Один на один они не виделись недель пять. Что творилось на душе у Зои в эти дни, Н. не имел ни малейшего понятия. Он тревожился за нее. Но не меньше тревожился за судьбу их общего предприятия.
Наконец, прошмыгнув по похожим одна на другую темным узеньким улочкам, они внезапно вынырнули у бокового входа в Палаццо Пубблико. Сбоку, чуть под углом, простиралось огромное, продавленное полотно площади. При мерцающем свете факелов составлявшие площадь дольки стирались, но могучая башня напоминала о себе — длинным языком сгустившейся тени.
Неожиданно, словно из-под земли, вырос стражник, преградивший им путь алебардой. Клеопа скинула капюшон и указала пальцем на Н., сжимавшего под плащом эфес шпаги: «Этот — со мной». Алебарда отодвинулась. Они ступили внутрь.
Несколько темных закоулков — и они на лестнице для слуг. Кромешная темнота сменилась серым полумраком. Тусклый свет толстой свечи создавал иллюзию раздвинувшегося пространства. Девушка постаралась сразу же прижаться в тень. Н. последовал за ней. Так они поднялись на третий этаж. Другая дверь. Клеопа еле слышно отстучала какой-то сигнал, который Н. не успел запомнить. Дверь отворилась. Они снова шагнули в черноту.
— Спасибо, Клеопа, ты можешь идти, — голос Зои прозвучал глухо, почти шепотом. Дверь за девушкой закрылась. Глаза Н. не различали ничего. «Словно на том свете», — подумалось ему. Ситуация становилась странной.
— Ваше высочество, здравствуйте, — тихо произнес наконец Н. Но ответа не дождался. Раздалось какое-то шебуршание, потом легкий треск. Зажглась свеча. Ее огонек, прикрытый чьей-то рукой, моментально преобразил комнату. Зловещая глубина колодца исчезла. Все оказалось очень буднично. Крошечная, очень бедно обставленная комнатка. Кровать и пара табуреток. Вне всяких сомнений, они находились на половине слуг. Зоя стояла, держа в руке свечу. На ней было традиционное византийское домашнее платье из серого бархата до пят. Она была простоволосая.

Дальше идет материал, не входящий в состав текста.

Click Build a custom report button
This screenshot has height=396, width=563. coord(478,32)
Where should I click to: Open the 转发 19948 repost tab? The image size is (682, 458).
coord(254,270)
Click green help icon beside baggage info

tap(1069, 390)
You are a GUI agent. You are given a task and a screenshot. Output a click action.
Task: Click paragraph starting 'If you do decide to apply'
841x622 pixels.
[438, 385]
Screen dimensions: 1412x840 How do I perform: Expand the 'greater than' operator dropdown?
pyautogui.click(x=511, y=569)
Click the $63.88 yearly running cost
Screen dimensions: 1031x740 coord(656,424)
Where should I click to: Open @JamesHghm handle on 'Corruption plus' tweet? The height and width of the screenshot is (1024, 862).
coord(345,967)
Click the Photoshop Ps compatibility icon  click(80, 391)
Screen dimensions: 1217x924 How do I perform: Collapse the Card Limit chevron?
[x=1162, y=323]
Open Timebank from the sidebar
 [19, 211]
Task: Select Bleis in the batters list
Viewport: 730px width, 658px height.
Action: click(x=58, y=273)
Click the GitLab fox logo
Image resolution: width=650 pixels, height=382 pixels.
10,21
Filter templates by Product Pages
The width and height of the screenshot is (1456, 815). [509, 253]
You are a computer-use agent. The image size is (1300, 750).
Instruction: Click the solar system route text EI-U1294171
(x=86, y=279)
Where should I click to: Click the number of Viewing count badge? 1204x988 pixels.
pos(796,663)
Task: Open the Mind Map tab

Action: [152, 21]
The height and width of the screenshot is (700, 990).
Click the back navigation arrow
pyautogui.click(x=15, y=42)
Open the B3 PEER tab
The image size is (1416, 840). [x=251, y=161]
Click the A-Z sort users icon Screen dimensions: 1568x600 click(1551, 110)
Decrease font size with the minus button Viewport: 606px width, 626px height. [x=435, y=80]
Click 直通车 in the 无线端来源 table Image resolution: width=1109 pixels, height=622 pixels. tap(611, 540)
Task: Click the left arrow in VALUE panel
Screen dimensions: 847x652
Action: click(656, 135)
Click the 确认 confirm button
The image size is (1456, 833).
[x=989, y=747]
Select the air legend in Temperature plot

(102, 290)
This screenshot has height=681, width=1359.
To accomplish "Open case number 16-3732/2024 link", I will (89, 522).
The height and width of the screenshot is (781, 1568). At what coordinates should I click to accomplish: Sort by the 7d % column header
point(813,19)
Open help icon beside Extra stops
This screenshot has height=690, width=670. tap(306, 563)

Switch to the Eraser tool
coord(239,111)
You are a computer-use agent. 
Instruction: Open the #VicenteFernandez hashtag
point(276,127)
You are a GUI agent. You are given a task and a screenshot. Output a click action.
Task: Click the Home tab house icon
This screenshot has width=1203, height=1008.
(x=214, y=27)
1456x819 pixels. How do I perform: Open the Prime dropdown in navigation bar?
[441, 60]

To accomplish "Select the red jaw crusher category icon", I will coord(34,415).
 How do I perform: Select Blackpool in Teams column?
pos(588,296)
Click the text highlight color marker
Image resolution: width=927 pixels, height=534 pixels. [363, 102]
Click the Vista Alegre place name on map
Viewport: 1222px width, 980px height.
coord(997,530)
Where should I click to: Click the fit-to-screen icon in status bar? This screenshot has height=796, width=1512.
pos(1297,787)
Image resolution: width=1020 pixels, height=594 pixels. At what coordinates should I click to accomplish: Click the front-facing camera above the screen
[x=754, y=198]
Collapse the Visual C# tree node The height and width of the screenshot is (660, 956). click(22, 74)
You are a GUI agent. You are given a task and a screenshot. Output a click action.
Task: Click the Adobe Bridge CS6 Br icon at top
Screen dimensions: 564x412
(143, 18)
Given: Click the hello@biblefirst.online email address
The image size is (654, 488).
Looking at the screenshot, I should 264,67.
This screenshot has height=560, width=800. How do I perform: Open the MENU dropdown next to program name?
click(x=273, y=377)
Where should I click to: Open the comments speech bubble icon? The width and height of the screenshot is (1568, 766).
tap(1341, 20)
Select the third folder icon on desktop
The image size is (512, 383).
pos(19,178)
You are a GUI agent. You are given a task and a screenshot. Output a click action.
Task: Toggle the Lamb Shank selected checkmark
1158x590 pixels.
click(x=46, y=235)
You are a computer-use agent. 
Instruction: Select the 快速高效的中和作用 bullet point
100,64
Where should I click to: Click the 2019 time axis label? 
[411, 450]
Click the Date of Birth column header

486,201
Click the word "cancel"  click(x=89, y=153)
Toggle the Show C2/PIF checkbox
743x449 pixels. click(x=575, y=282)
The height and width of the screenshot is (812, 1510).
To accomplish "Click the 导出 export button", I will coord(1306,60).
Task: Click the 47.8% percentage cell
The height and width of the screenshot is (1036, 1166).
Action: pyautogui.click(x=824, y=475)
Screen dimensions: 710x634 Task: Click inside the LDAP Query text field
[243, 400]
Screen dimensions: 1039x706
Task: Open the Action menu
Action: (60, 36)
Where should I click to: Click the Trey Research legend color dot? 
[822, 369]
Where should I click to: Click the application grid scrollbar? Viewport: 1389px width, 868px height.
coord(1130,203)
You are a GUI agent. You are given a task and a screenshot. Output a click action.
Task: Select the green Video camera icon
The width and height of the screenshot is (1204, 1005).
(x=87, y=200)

— Послушай, не надо этого, — Зоя впервые обратилась к Н. на «ты», по его греческому имени. — Давай хоть раз поговорим как люди. Бог знает, представится ли снова такая возможность.
Н., привыкший не терять самообладания ни под взглядом сильных мира сего, ни под клинком разбойников, не на шутку смутился. Сколько раз он выстраивал эту сцену. Сколько раз воображал этот разговор. Иногда ему грезилось, что деспина первая заговорит с ним, разорвав паутину условности. Реже Н. пытался представить себе, что было бы, если бы он сам переступил грань и позволил себе обратиться к ней.
Сцена, которую в эти минуты рисовало воображение Н., выходила довольно напыщенная. Примерно так:
— Ваше высочество, могу я вас попросить выслушать меня? Вы знаете, я скорее умру, чем обижу вас, хотя бы ненароком. Но я должен перед вами выговориться. Прежде всего из уважения к вам, к моей государыне. Я не могу больше молчать.
Но дальше, даже в мечтах, как правило, ему не удавалось продвинуться. Слишком сильны были самодисциплина и привычка к самоконтролю. В глубине души Н. сознавал, что сам он, несмотря на все свои мечтания, никогда не расскажет деспине о своих чувствах к ней.